Dans les ruelles envoûtantes de l’Egypte et dans ses maisons affectueuses, résonnent les murmures sacrés des récitateurs du Saint Coran, symphonie ensorcelante qui transcende les siècles. Leurs voix mélodieuses portent l’héritage millénaire de l’Egypte, berceau de la récitation par excellence, enchanteresse harmonie entre spiritualité et tradition.
Par : Hanaa Khachaba
Qu’y a-t-il de plus beau pour être mis en musique que les paroles de Dieu ? Dans le domaine du chant, les compositeurs se rivalisent à mettre leur muse au service des grands chanteurs pour tordre leurs belles paroles aux plus superbes aires musicaux et le marché s’emballe normalement. Le « royaume » du Saint Coran bénéficie de la même ferveur ; ferveur qui a pour vocation la préservation des paroles divines dans une moule attrayante autant pour l’ouïe que pour la méditation du contenu. Les cheikhs doués de voix suave font concurrence les uns aux autres pour enregistrer les versets coraniques avec une telle beauté à vous mettre pleins les sens.
La récitation du Saint Coran, c’est toute une science. Elle a des règles tout comme les autres disciplines du savoir. Le « tajwid », une des branches principales de la lecture du Coran, consiste à la prononciation à la fois bonne et correcte des paroles d’Allah. Une belle voix n’est pourtant pas le seul baromètre pour désigner un bon lecteur du Livre noble des Musulmans.
Pour monter d’un cran, un récitateur habile doit, en plus de sa voix exquise, posséder plusieurs atouts y compris sa connaissance approfondie des règles de tajwid et son charisme auprès de l’audience. Chaque récitateur appartient à une certaine école coranique dont il est redevable de respecter les règles.

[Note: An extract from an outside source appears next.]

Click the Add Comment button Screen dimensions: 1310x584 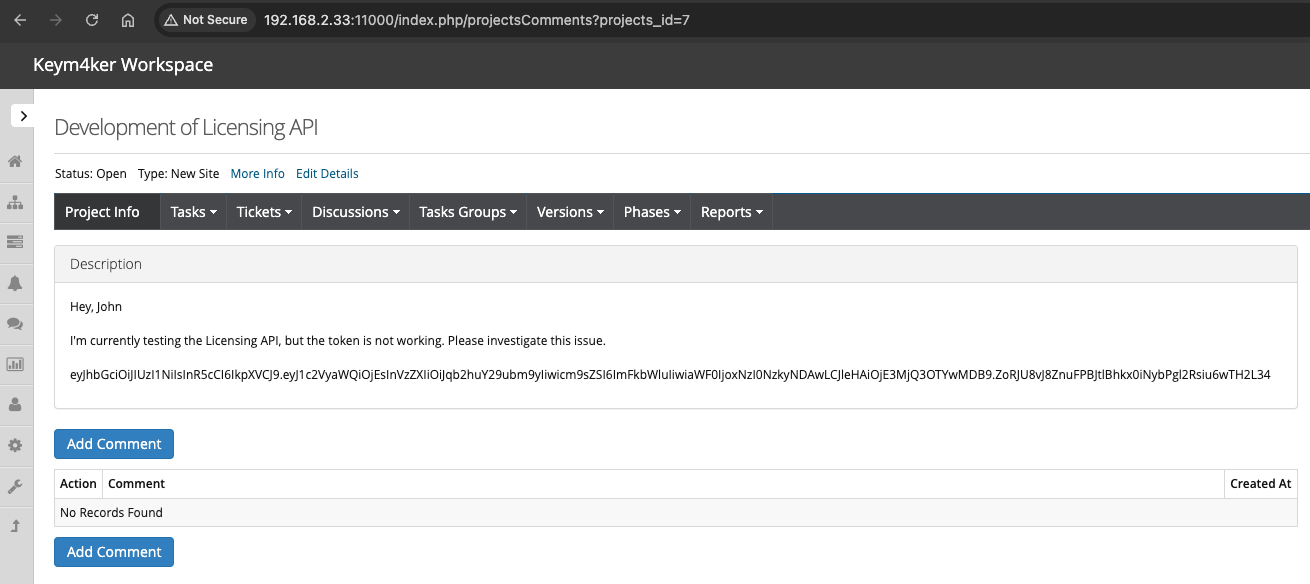113,443
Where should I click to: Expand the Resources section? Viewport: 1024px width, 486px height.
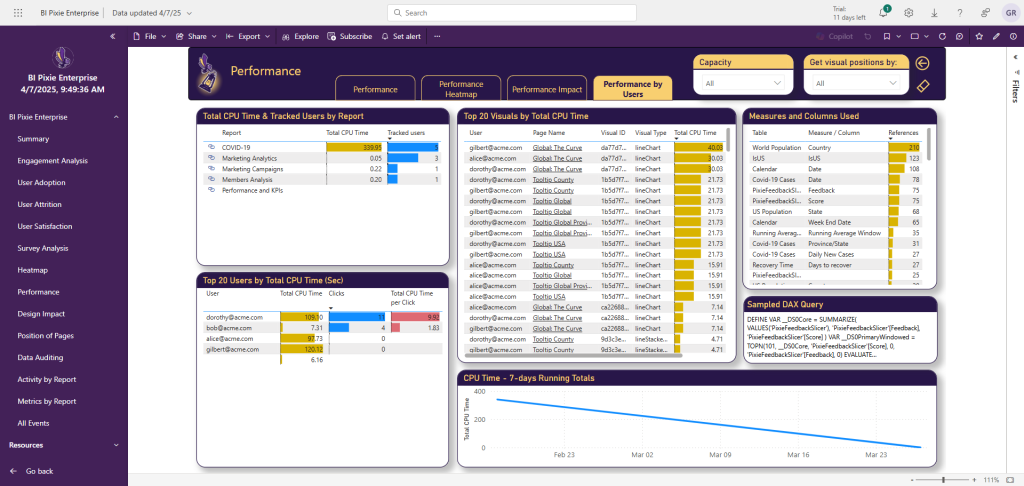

Parmi les meilleurs récitateurs du Coran on doit certes évoquer ce cheikh ingénieux, le très talentueux Mohamed Refaat, surnommé la « cithare du ciel ». Tout comme il est de mise d’évoquer la voix miracle, cette puissance d’expression et de récitation inégalées, du grand récitateur cheikh Abdul Basset Abdul Samad. Il compte parmi les grands artistes de l’histoire de la psalmodie du Saint Coran. De même, il ne faut surtout pas oublier ce grand cheikh surnommé « celui à la voix d’or », à savoir Mohamed Tablawiqui a enchanté le grand public par ses merveilleuses récitations présentées devant des rois et des princes.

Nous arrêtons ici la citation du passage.